Reeves also said that the city’s water system has made major improvements in the past week. Officials informed him that an old water plant is pumping out clean water for the first time in decades, according to the Mississippi Free Press

Reeves said that his hope is to remove the boil water advisory for Jackson within days.


Flooding had exacerbated existing problems in Jackson, leaving 150,000 residents in the city without potable water to drink. The most immediate cause of the problem was flooding from the Pearl River that ran into the streets and caused problems at the O.B. Curtis Water Treatment Plant.

However, the city’s water system has had problems for some time, including a lack of clarity in the water, leaks and line breaks in the city’s distribution system, and broken monitoring equipment, among other things.

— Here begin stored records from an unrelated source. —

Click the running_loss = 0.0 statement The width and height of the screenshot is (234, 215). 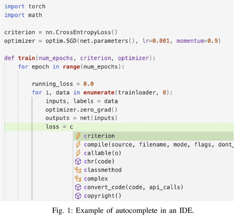(63, 84)
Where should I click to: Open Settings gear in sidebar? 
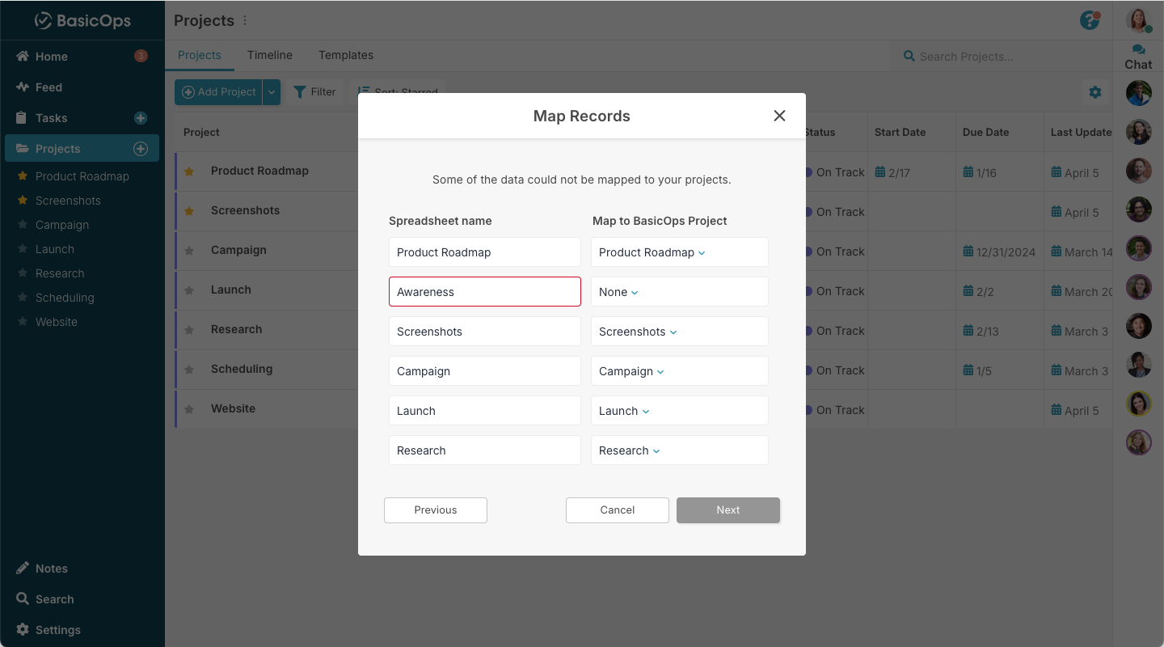coord(23,630)
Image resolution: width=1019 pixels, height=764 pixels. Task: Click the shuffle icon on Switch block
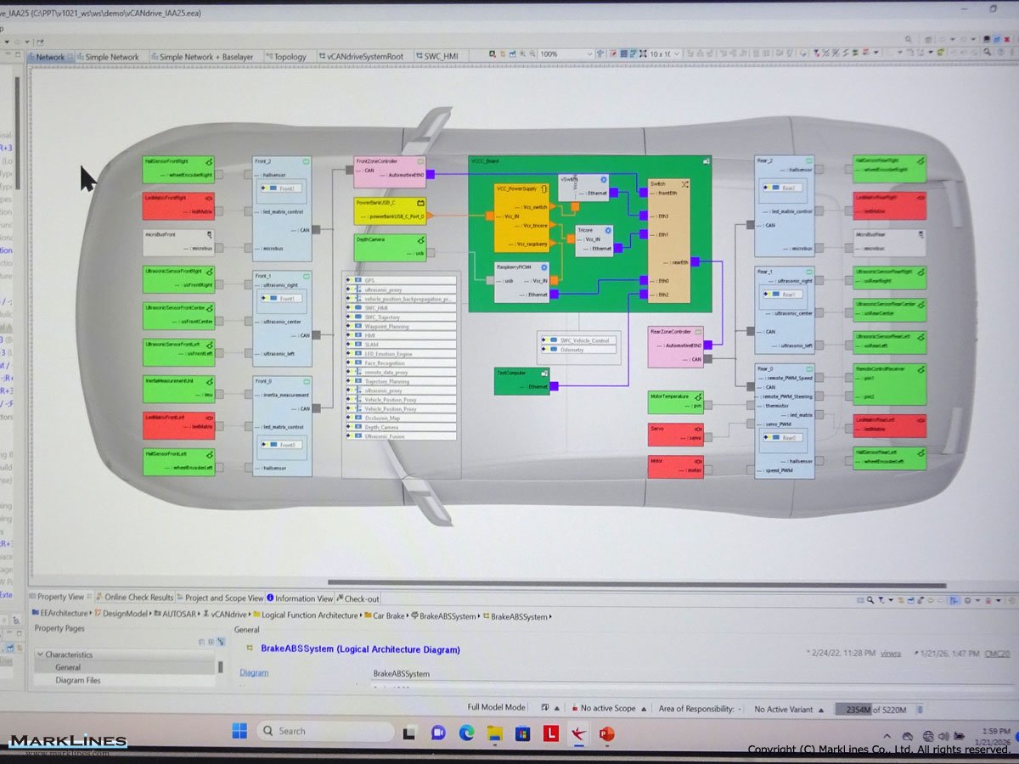(684, 183)
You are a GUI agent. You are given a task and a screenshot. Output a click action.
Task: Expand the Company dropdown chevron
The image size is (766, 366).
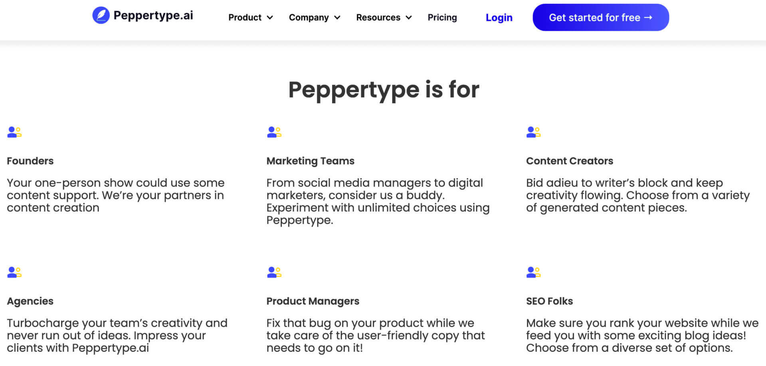337,18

“We know that it is always possible that there will be more severe challenges. This water system broke over several years, and it would be inaccurate to claim it is totally solved in the matter of less than a week,” Reeves told reporters.

“… There may be more bad days in the future. We have, however, reached a place where people in Jackson can trust that water will come out of the faucet, toilets can be flushed and fires can be put out.”

Federal Emergency Management Agency Administrator Deanne Criswell said in an interview on Sunday that there is no timeline for when city residents will have access to drinkable water. 

“I think it’s still too early to tell,” Criswell told host Dana Bash on CNN’s “State of the Union,” adding that officials’ main focus now is to get bottled water out to city residents affected by the outage.

“I think that having EPA [Environmental Protection Agency] and the Army Corps of Engineers — we had a really good conversation on Friday about what it’s going to take in the assessments that they’re doing,” Criswell added.